Start of Supplied records

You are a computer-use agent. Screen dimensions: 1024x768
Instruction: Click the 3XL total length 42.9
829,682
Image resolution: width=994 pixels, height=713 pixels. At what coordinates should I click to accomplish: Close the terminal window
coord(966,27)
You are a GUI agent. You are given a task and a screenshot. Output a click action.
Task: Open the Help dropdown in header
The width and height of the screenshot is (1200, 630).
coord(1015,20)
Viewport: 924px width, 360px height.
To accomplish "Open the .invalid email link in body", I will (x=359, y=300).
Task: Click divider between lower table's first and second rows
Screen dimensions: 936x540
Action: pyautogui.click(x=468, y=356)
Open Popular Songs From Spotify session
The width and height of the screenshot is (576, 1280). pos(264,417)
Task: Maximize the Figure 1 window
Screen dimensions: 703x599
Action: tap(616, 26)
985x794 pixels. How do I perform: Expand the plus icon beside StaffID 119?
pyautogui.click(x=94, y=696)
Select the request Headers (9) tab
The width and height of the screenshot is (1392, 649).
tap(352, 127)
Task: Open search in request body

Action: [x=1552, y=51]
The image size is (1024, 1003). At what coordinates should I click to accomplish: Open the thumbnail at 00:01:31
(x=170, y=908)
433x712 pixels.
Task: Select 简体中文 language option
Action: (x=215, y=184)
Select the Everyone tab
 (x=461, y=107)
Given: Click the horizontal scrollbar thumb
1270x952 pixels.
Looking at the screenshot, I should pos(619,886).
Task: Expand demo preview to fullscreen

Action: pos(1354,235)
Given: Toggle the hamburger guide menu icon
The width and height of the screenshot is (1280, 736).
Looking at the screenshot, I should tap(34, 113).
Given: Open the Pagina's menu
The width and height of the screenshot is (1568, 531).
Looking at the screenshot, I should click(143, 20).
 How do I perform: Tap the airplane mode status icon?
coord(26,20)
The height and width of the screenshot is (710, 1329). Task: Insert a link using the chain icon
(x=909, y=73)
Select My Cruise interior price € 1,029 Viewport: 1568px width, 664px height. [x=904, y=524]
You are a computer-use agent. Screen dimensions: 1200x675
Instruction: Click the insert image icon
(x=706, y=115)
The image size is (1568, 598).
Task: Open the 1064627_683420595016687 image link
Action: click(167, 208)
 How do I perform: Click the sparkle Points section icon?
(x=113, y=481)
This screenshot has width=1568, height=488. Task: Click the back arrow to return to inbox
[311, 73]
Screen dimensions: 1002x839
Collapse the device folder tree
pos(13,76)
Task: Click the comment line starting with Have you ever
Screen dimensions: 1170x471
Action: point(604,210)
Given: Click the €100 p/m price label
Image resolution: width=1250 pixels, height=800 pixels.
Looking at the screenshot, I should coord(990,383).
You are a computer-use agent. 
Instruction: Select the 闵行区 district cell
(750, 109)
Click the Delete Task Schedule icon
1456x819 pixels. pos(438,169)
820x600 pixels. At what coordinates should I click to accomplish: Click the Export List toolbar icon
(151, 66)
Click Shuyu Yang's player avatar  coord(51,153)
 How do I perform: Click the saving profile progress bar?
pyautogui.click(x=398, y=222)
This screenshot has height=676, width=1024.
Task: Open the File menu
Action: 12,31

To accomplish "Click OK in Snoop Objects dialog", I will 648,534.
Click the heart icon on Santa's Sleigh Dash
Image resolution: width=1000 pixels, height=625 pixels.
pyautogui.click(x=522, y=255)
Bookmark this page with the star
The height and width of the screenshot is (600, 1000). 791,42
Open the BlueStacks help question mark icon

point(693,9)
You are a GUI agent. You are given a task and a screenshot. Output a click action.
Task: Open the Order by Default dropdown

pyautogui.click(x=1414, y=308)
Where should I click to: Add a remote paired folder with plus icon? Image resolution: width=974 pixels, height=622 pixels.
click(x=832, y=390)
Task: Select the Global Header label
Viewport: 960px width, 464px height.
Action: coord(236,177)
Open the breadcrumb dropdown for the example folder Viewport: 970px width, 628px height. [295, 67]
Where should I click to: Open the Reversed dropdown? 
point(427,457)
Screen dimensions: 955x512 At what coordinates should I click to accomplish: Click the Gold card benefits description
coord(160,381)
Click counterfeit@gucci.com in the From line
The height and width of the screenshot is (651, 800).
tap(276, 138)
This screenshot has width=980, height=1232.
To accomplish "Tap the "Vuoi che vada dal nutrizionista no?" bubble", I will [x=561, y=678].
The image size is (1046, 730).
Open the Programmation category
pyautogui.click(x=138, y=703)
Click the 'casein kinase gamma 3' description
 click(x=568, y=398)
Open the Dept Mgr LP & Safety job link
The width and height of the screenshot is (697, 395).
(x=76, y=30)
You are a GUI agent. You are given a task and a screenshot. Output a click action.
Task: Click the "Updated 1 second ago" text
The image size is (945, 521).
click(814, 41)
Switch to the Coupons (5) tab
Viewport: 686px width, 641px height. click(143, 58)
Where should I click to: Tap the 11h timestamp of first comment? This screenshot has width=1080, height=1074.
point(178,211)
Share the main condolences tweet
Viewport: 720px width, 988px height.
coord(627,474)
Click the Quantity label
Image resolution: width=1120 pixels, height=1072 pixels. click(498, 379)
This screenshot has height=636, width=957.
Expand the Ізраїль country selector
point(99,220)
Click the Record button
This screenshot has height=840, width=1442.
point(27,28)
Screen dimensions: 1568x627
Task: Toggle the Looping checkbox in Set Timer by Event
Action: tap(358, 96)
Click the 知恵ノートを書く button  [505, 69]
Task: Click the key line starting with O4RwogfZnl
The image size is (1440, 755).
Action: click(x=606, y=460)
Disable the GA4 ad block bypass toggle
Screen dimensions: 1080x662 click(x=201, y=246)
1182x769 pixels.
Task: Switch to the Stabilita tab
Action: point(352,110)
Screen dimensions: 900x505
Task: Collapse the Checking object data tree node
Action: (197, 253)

End of Supplied records

> [Problem to solve]: Rescale every line of the items from the first one through the line that contains "coord(966,27)", writing them all out again with the requests included. Multiply each coordinate in the answers by 2.45 and round it to a whole number, with halves rounding up.

> [Answer below]:
You are a computer-use agent. Screen dimensions: 1024x768
Instruction: Click the 3XL total length 42.9
2031,1671
Image resolution: width=994 pixels, height=713 pixels. At what coordinates should I click to accomplish: Close the terminal window
coord(2367,66)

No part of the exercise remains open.